Exercise prompt:
Go through the records and restate them word for word, omitting images.

____________

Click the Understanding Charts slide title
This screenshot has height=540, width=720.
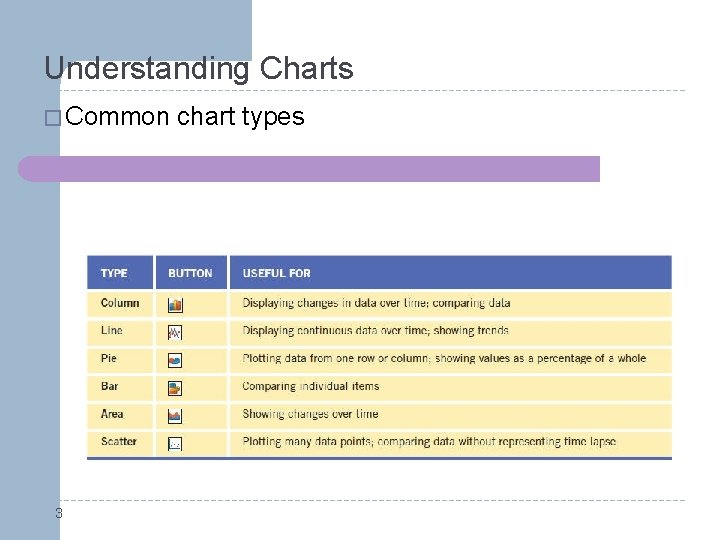(199, 69)
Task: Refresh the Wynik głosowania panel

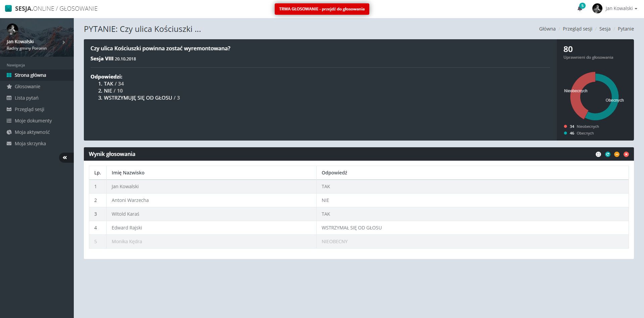Action: pyautogui.click(x=607, y=154)
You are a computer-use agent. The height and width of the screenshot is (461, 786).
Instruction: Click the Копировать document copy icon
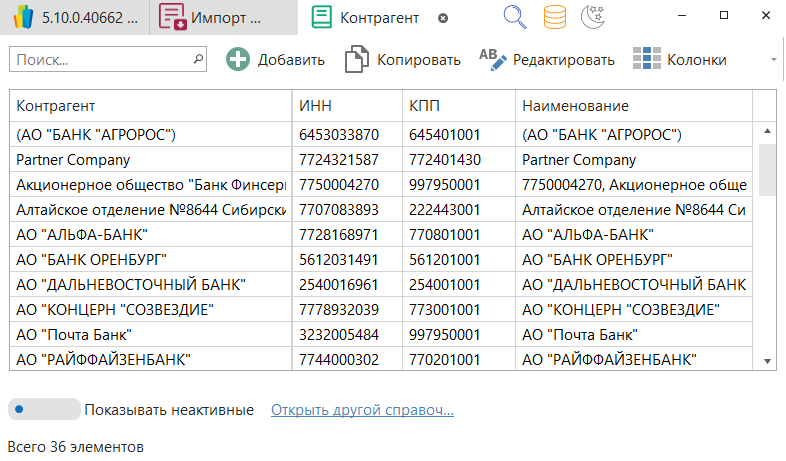tap(356, 59)
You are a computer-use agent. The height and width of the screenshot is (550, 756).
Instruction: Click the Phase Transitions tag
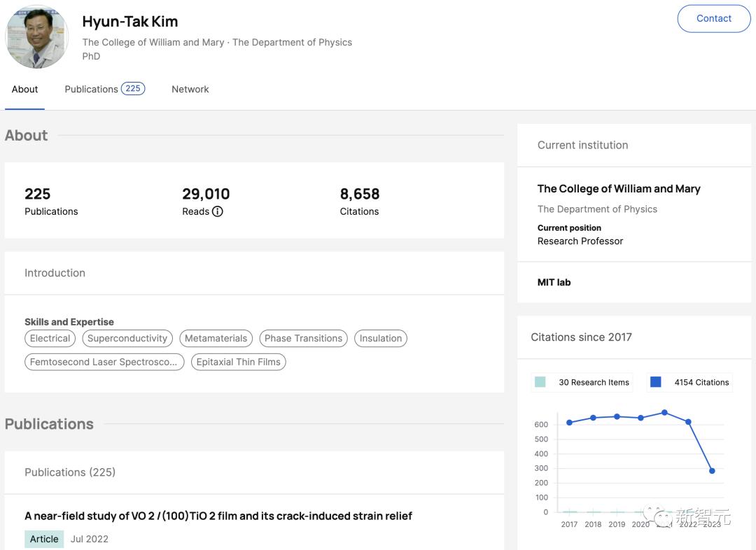[303, 338]
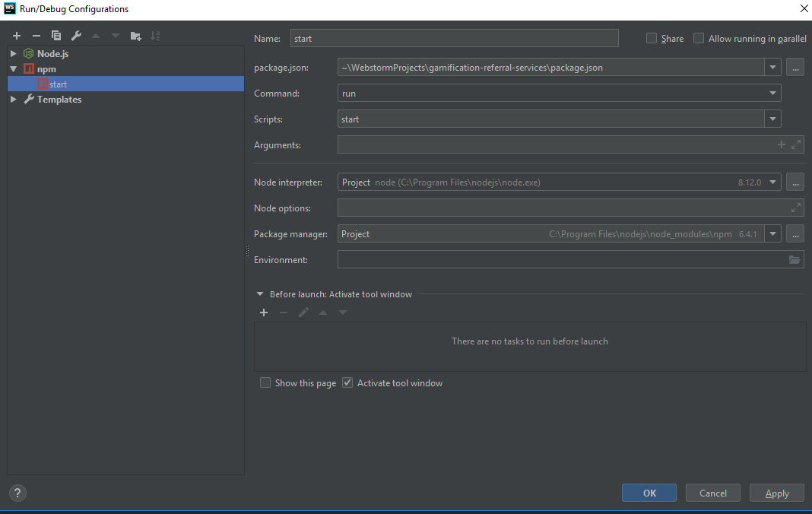
Task: Uncheck Activate tool window
Action: 347,382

____________

Solution:
Click the Understanding Charts slide title
This screenshot has height=540, width=720.
(199, 69)
Task: Refresh the Wynik głosowania panel

Action: pyautogui.click(x=607, y=154)
You are a computer-use agent. The height and width of the screenshot is (461, 786).
Instruction: Click the Копировать document copy icon
tap(356, 59)
You are a computer-use agent. The height and width of the screenshot is (550, 756).
Instruction: Click the Phase Transitions tag
[303, 338]
Task: Uncheck Activate tool window
Action: 347,382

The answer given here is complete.